I see your point Traci. I would like another opinion from someone who thinks like you do about my buckling and if I should wether him. 
Pics of his dam:
viewtopic.php?f=2&t=21001
pic of him in this thread:
viewtopic.php?f=13&t=20651
You can reply back to me in my first thread link so that I'm not stealing this one!
The sire's dam had a very nice udder and conformation. The owners of the sire are verrrry particular about who gets to stay a buck and also be good enough for them use as a buck.


----------



## Bellafire Farm (Jan 5, 2010)

I'm of the thought process that there are SO MANY unwanted/unloved bucks out there that unless I REALLY REALLY continuously think WOW (and I have another more knowledgeable person do the same also) then I'll consider keeping him a buck.

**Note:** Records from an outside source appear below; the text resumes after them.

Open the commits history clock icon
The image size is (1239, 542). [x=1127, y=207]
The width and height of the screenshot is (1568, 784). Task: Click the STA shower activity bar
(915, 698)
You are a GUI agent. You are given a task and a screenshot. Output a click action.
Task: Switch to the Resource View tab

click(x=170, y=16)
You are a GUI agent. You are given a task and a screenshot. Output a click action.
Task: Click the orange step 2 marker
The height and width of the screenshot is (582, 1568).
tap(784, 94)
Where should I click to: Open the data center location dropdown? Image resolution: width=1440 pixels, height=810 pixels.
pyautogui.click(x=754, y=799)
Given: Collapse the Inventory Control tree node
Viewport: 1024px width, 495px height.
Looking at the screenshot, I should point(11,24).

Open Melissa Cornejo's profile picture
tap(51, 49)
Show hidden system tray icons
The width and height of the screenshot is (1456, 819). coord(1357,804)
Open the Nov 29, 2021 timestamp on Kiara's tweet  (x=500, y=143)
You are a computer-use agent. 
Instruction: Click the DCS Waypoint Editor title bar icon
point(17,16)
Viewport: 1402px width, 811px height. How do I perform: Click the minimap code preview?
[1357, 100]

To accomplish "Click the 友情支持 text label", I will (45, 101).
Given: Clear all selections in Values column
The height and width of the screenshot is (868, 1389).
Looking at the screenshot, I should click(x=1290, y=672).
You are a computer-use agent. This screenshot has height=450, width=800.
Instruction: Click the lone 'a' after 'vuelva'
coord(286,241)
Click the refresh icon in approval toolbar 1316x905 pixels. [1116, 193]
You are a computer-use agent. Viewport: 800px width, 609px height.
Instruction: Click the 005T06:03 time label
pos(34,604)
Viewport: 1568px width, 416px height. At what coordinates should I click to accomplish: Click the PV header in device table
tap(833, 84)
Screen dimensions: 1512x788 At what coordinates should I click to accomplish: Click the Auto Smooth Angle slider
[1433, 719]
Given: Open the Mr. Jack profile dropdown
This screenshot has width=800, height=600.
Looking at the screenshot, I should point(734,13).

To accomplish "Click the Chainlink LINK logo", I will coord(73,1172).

I've yet to keep a single buckling (although I do have one that sticks in my memory that SHOULD have stayed a buck & I kick myself all the time for it!! Grrr...) ...My doe's were mostly FF and a few seniors that did show ADGA well but didn't place near the top of their class and my bucks were both unproven (as far as seeing udders directly from them) so I won't even think to keep a buckling in those situations. But my genetics have taken a big leap forward this past year, so now I would consider keping bucklings. I can now see my buck, Fireworks, littermate sister w/a GORGEOUS udder, and have a doe by him freshening to show the udder genetics that he's putting out. I also have milk test info, LA info, show info, & pics from my other mature bucks dam too, so he'll slide into the 'maybe bucklings' category too, but only if they are out of my best doe's, none of the other doe's are 'proven' to me yet. My other little bucks are young & unproven, so they fall into the 'wethers only' category until they produce doe's with beautiful udders. :thumb: 

I guess overall, I'm saying that my philosophy is that the dam must be 'proven' (which to me means a WOW udder without question, & some other proof to support that - like show wins, great LA score, milk test info, etc) AND the sire must be 'proven' just the same (a body that makes me go WOW, & some other proof to support that - like show wins or great LA score). I lean more heavily on LA info than show wins as it's much more solidly based. A show win just means that Judge X thought Goat X was the best goat in that ring at that moment... You don't know how many goats were there, what the competition was like, what the judges preferences are, etc. Whereas the LA is based on an IDEAL of the perfect goat. Yes, it's still influenced by the Appraiser & his views, but it's just more solid than a competition situation.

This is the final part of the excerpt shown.